REVISTA CIENTIFICA-FACULTAD DE CIENCIAS VETERINARIAS, cilt.36, sa.1, 2026 (SCI-Expanded, Scopus)
Özet
In this study, the harmful effects of doxorubicin on rat testicular tissue and the protective role of thymoquinone and resveratrol were investigated. The study employes 10 groups, each consisting of 8 male Wistar albino rats, for a total of 80 male rats. The groups were set up as follows: control (C), doxorubicin (D), resveratrol (R) (5 mgkg(-1), 20 mgkg(-1)), thymoquinone (T) (5 mgkg(-1), 20 mgkg(-1)), and combination groups (D + R 5 mgkg(-1), D + R 20 mgkg(-1), D + T 5 mgkg(-1), D + T 20 mgkg(-1)). The C group received physiological saline by oral gavage every other day. Groups administered D at a dose of 15 mgkg(-1) intraperitoneally on day 10. Groups receiving T and R were given every other day for 21 days. At the end of the study period, the animals were euthanized by cervical dislocation under anesthesia. Testis and epididymis samples were collected with attention to sterility for spermatological, histopathological, and immunohistochemical analyses. The findings showed that sperm concentration decreased in all groups treated with D, motility and mitochondrial activity decreased, and acrosome and membrane integrity were impaired. Histopathological and immunohistochemical data also revealed significant decreases in germinal cell layer thickness, tubule diameter, Johnson's testicular score, and relative testicular weight, while the B-cell lymphoma 2 (Bcl-2) ratio decreased and Bcl-2-associated X protein (Bax) expression increased (P<0.05). Additionally, the T 5 mgkg(-1) group exhibited an adverse effecton sperm density, motility, membrane integrity, and mitochondrial activity.
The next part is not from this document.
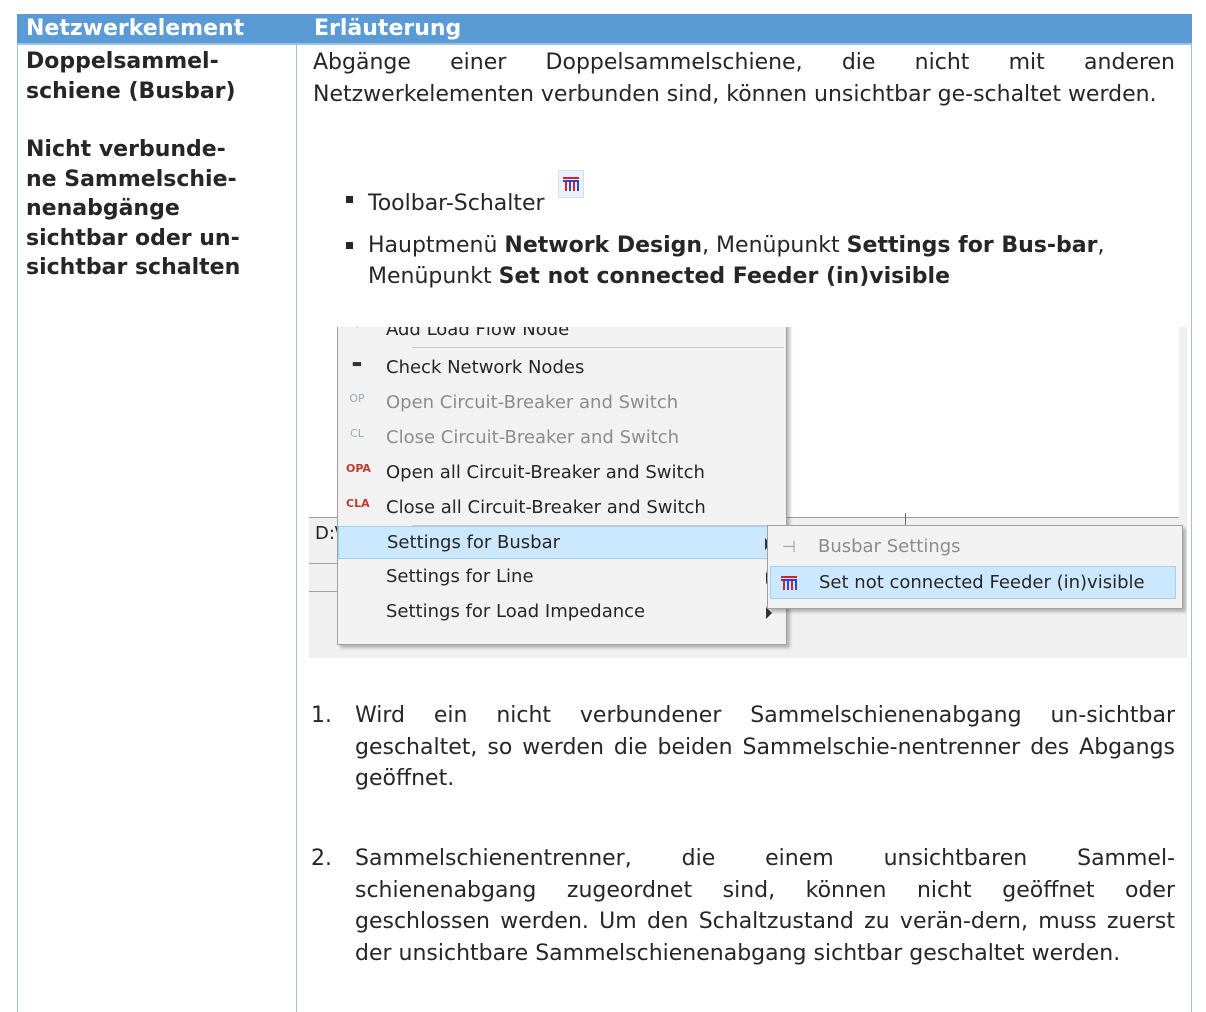  What do you see at coordinates (474, 542) in the screenshot?
I see `menu-item-label: Settings for Busbar` at bounding box center [474, 542].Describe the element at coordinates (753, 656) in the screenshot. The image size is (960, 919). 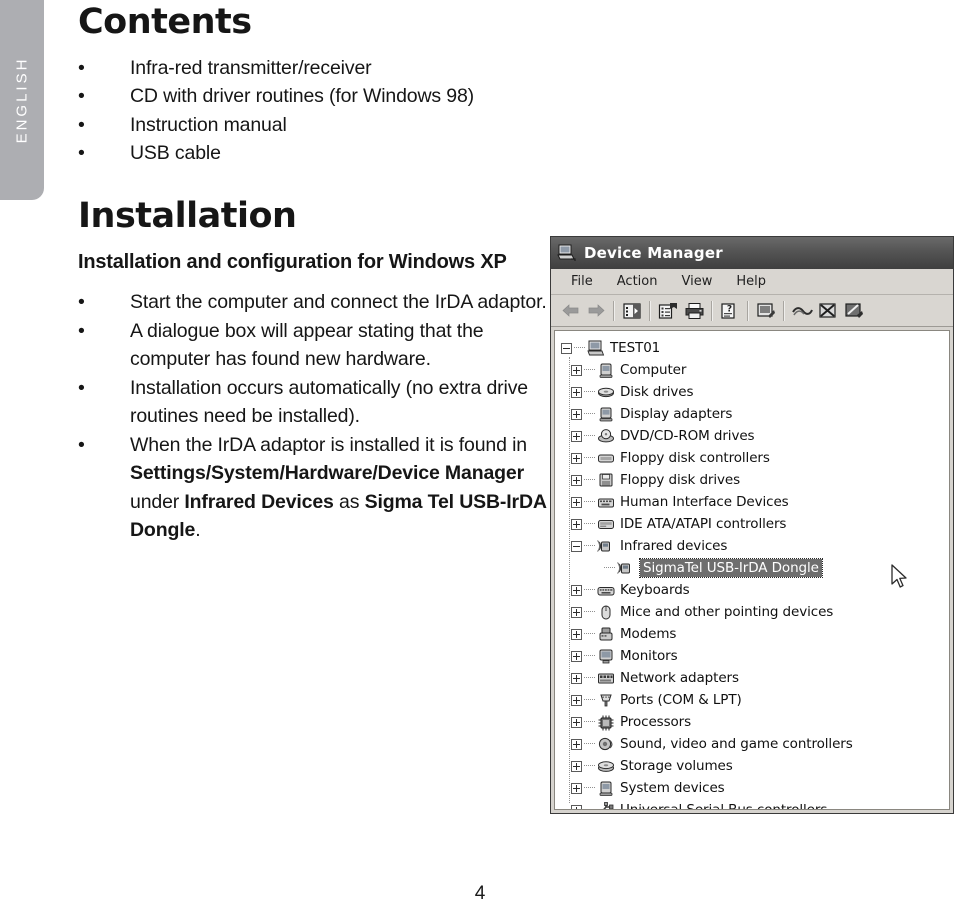
I see `tree-node: Monitors` at that location.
The T 20 mgkg(-1), R 5 mgkg(-1), and R 20 mgkg(-1) groups, on the other hand, yielded more positive results than the control group for many parameters. When considering the combined groups, the D + R 5 mgkg(-1) and especially the D + R 20 mgkg(-1) groups successfully prevented the toxicity caused by the D group in terms of both spermatological and histopathological and immunohistochemical parameters. In conclusion, R was found to have a stronger protection against D-induced testicular toxicity compared to thymoquinone.